Rules are downloaded automatically on first use. When you run:

  • --capa — capa rules are auto-downloaded to ~/.local/share/binanalysis/capa-rules
  • --yara — 6 community YARA rule repositories are auto-cloned to ~/.local/share/binanalysis/yara-rules

To refresh rules later, use:

# Update capa rules
uv run binanalysis file.exe --update-capa

# Update community YARA rules
uv run binanalysis file.exe --update-yara

Usage Examples

# Basic analysis — prints results to terminal, saves JSON + HTML reports automatically
uv run binanalysis suspicious.exe

# Enable YARA signature scanning
uv run binanalysis suspicious.exe --yara

# Enable capa capability detection
uv run binanalysis suspicious.exe --capa

# Both YARA and capa
uv run binanalysis suspicious.exe --yara --capa

# Decompile with Radare2
uv run binanalysis suspicious.exe --decompile r2

# Decompile with Ghidra (filtered to suspicious functions only)
uv run binanalysis suspicious.exe --decompile ghidra

# Decompile with both backends
uv run binanalysis suspicious.exe --decompile both

# Use custom YARA rules in addition to community rules
uv run binanalysis suspicious.exe --yara --yara-rules /path/to/custom-rules

# Use a specific capa rules directory
uv run binanalysis suspicious.exe --capa --capa-rules /opt/capa-rules

# Refresh community YARA rule repos before scanning
uv run binanalysis suspicious.exe --update-yara --yara

# Refresh capa rules before scanning
uv run binanalysis suspicious.exe --update-capa --capa

CLI Reference

binanalysis [-h] [--decompile {r2,ghidra,both}]
            [--capa] [--yara] [--update-capa] [--update-yara]
            [--capa-rules CAPA_RULES] [--yara-rules YARA_RULES [YARA_RULES ...]]
            [--llm-report] [--llm-url URL] [--llm-model MODEL] [--llm-timeout SECONDS]
            [--config CONFIG] [--debug]
            file
Argument Description
file Path to the binary file to analyze (required, positional)
--decompile {r2,ghidra,both} Enable decompilation. r2 uses Radare2 for quick pseudocode. ghidra uses Ghidra headless with intelligent filtering. both runs both backends.
--capa Enable capa capability detection (auto-downloads rules on first use, ~100MB)
--yara Enable YARA signature scanning (auto-downloads 6 community rule repos on first use)
--update-capa Download/update capa rules before analysis
--update-yara Download/update community YARA rule repositories before analysis
--capa-rules Path to capa rules directory (overrides config file and default)
--yara-rules One or more additional YARA rule directories (added to community rules)
--llm-report Generate LLM-powered analyst report (requires Ollama or compatible API)
--llm-url LLM API base URL (default: http://localhost:11434)
--llm-model LLM model name (default: llama3)
--llm-timeout LLM request timeout in seconds (default: 300)
--config Path to a YAML configuration file (see below)
--debug Write the LLM prompt to <filename>_llm_prompt.md for inspection.

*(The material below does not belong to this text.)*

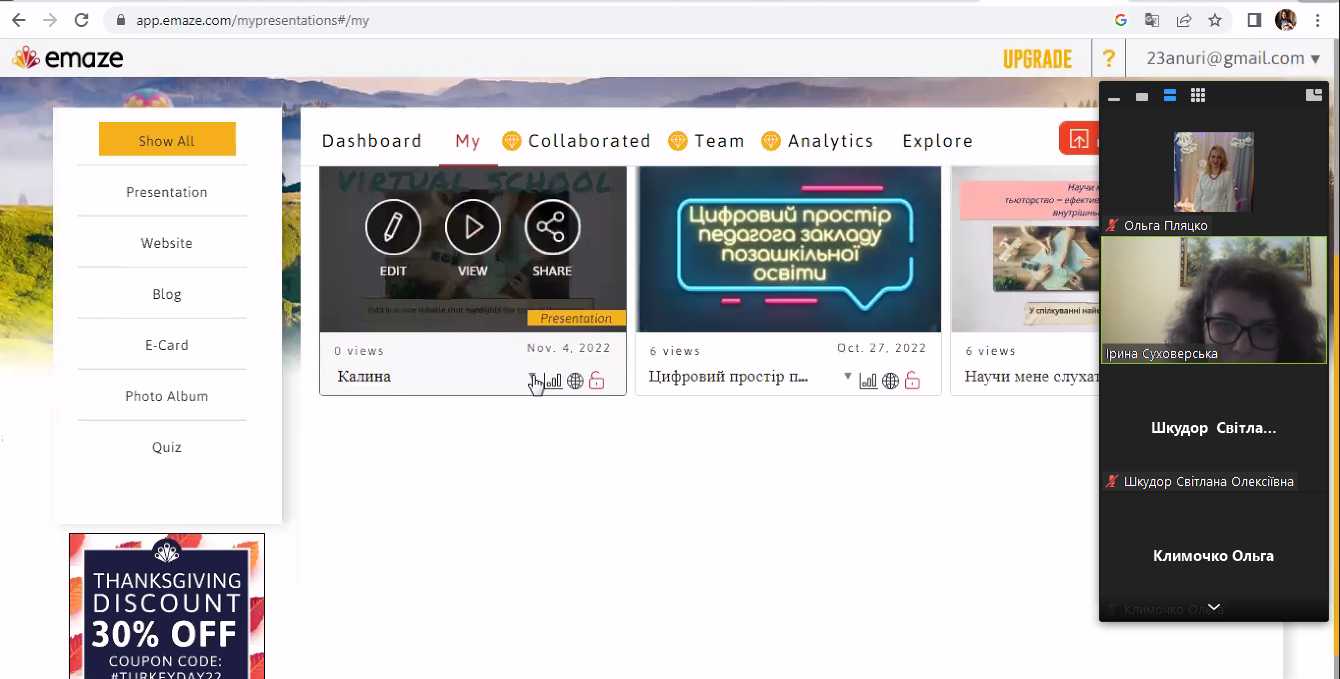Screen dimensions: 1340x679
Task: Click the Share icon on Калина presentation
Action: 552,227

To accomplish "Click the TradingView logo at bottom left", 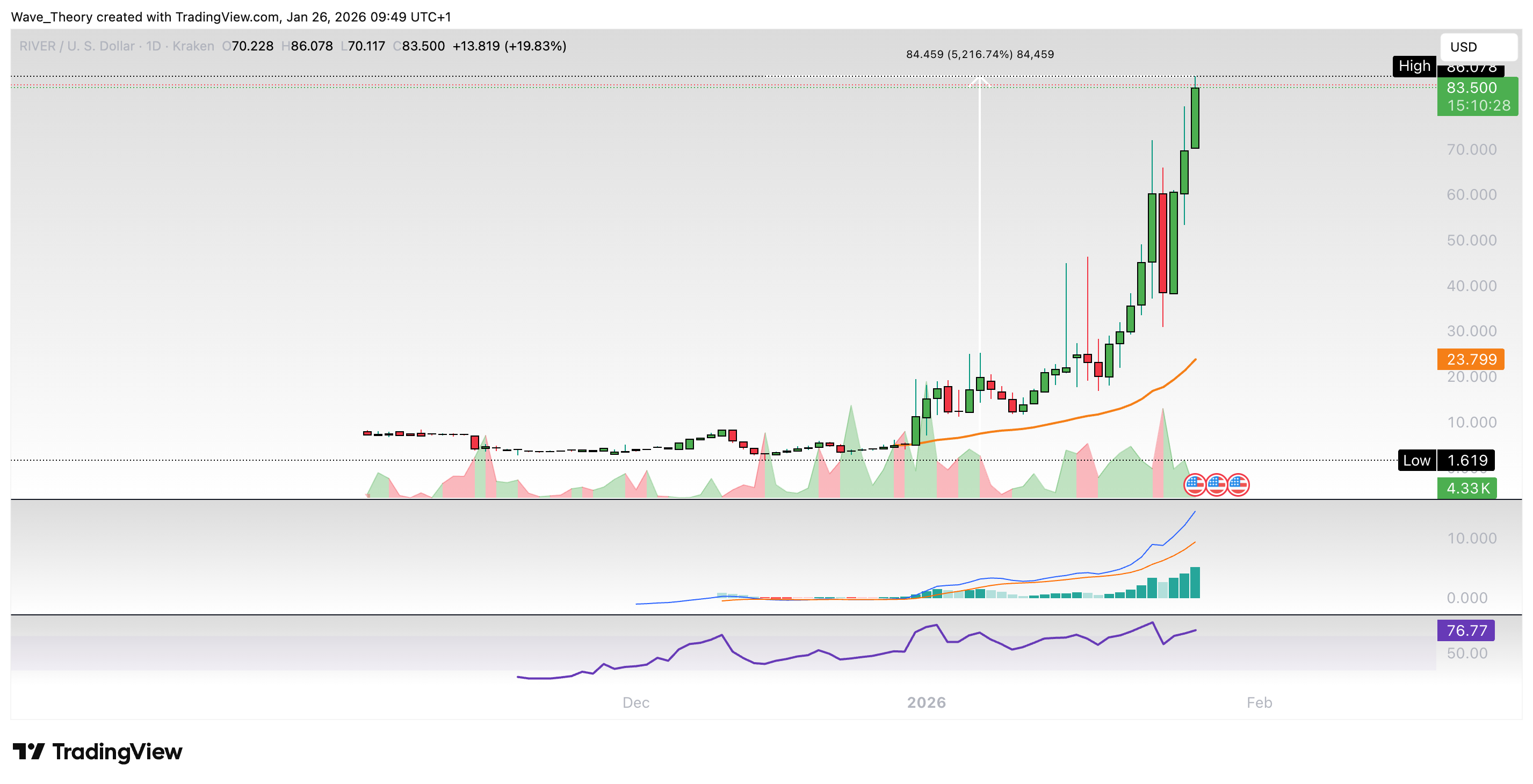I will (99, 751).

Works standalone (no --llm-report needed) — useful for verifying prompt content without running Ollama

Configuration File

For settings you use repeatedly, create a YAML configuration file instead of passing flags every time. The tool looks for configuration in this order:

  1. Path passed via --config
  2. binanalysis.yaml in the current directory
  3. ~/.config/binanalysis/config.yaml

A default configuration file is automatically created at ~/.config/binanalysis/config.yaml on first run. The configuration includes:

paths:
  # Where capa rules are stored (auto-downloaded here if missing)
  capa_rules: ~/.local/share/binanalysis/capa-rules
  # Where community YARA rules are stored (fetched via --update-yara)
  yara_community_dir: ~/.local/share/binanalysis/yara-rules
  # Additional YARA rule directories scanned on every run
  # yara_extra_dirs:
  #   - /path/to/rules
  # Path to Ghidra headless analyzer (auto-discovered if empty)
  # ghidra_headless: ""

# capa rule repos cloned/updated by --update-capa.
capa_repos:
  capa-rules:
    repo: https://github.com/mandiant/capa-rules.git
    description: "Official capa rules (Mandiant/Google)"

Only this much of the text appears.